La cuisinière à bois doublée d’une gazinière dans la cuisine, un Mirus à bois branché sur une cheminée de coin pour chauffer la petite salle à manger, et naturellement rien dans les chambres où l’hiver il valait mieux être pressé de se glisser sous l’édredon surpiqué.

Quand il faisait chaud au contraire, l’eau du puits remontée par la pompe automatique restait relativement fraîche, le " Frigidaire " marque sans grande concurrence restait un luxe réservé aux gens aisés et ma mère continuait comme je l’avais toujours vue faire à conserver le beurre dans un récipient en terre cuite muni d’un couvercle à trous d’aération et le long duquel on faisait couler un filet d’eau du robinet.

Au delà de la petite place sur laquelle je faisais du vélo à crécelle, passait la Route de la Charité qui longeait la voie ferrée sur deux bons kilomètres depuis le passage à niveau jusqu’aux établissements militaires de Port Sec. Une fois par an , nous regardions passer depuis notre Annexe la course cycliste qui devait faire en partie le tour de Bourges.

Et on criait sans savoir très bien lequel c’était "Vas-y Bourlon", la gloire locale de l’époque qui avait remporté comme je ne l’ai su qu’après, une étape du Tour de France quand j’avais huit ans.

J’ai surtout le souvenir de cette fois où un des jeunes cyclistes s’était "pris un gadin" mémorable juste sous nos yeux. Tout le monde s’était précipité pour le secourir et quelqu’un l’avait adossé à un des platanes qui bordaient la route.

C’est là que reparaît la jeune Madeleine, la fille du Chef qui faisait du vol à voile, vous vous souvenez ? Elle s’était empressée d’aller chez elle chercher des choses dans la pharmacie familiale et on l’avait vue faire un pansement au compétiteur malheureux.

Quelques jours plus tard le jeune homme était revenu remercier la jolie demoiselle et, dans l’Annexe, les suppositions, dont il m’arrivait des échos, y allaient bon train , suppositions sans doute parfaitement gratuites puisque un ou deux ans après Madeleine allait coiffer Sainte Catherine... Autres temps, autres mœurs, enfin presque....

Et puisque nous sommes dans les compétitions sportives, il me revient aussi qu’un matin d’hiver nous étions allés dans la nuit mon frère et moi jusqu’au passage à niveau pour voir arriver les voitures qui descendaient de la Butte d’Archelet (ou si l’on préfère la route de Paris) et participant au Rallye Monte-Carlo.

◇ ◇ ◇ ◇ ◇ ◇ ◇

▶ [Consignes]
A. Indiquez si chacun des énoncés suivants concorde avec l'extrait, en répondant par oui ou par non et en citant mot pour mot les termes qui tranchent. (i) La mère conservait le beurre dans un récipient en terre cuite. (ii) Les chambres étaient chauffées par un Mirus à bois. (iii) La Route de la Charité longeait la voie ferrée sur deux bons kilomètres.
B. Reproduisez à l'identique le passage de l'extrait allant de « C’est là que » à « au compétiteur malheureux. ».
La liste ne sert à rien pour ce travail.

▶ [Données d'entrée]

◇ ◇ ◇ ◇ ◇ ◇ ◇

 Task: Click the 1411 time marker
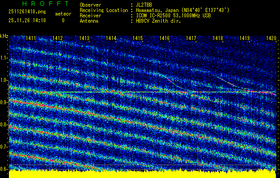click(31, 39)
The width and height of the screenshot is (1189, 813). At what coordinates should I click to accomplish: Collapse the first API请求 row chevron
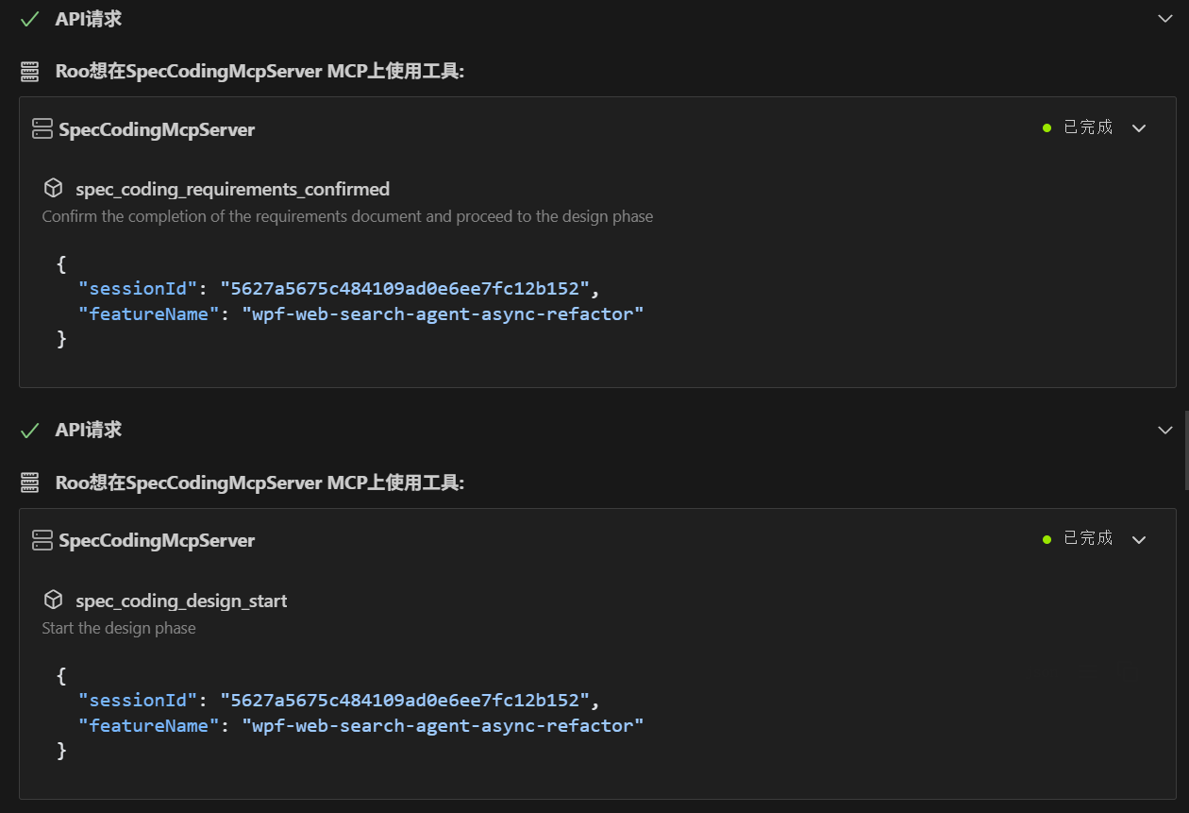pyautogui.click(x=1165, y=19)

◇ ◇ ◇ ◇ ◇ ◇ ◇

▶ [Réponses par consigne]
A.
(i) Oui : « conserver le beurre dans un récipient en terre cuite muni d’un couvercle à trous d’aération ».
(ii) Non : « un Mirus à bois branché sur une cheminée de coin pour chauffer la petite salle à manger, et naturellement rien dans les chambres ».
(iii) Oui : « qui longeait la voie ferrée sur deux bons kilomètres ».

B.
C’est là que reparaît la jeune Madeleine, la fille du Chef qui faisait du vol à voile, vous vous souvenez ? Elle s’était empressée d’aller chez elle chercher des choses dans la pharmacie familiale et on l’avait vue faire un pansement au compétiteur malheureux.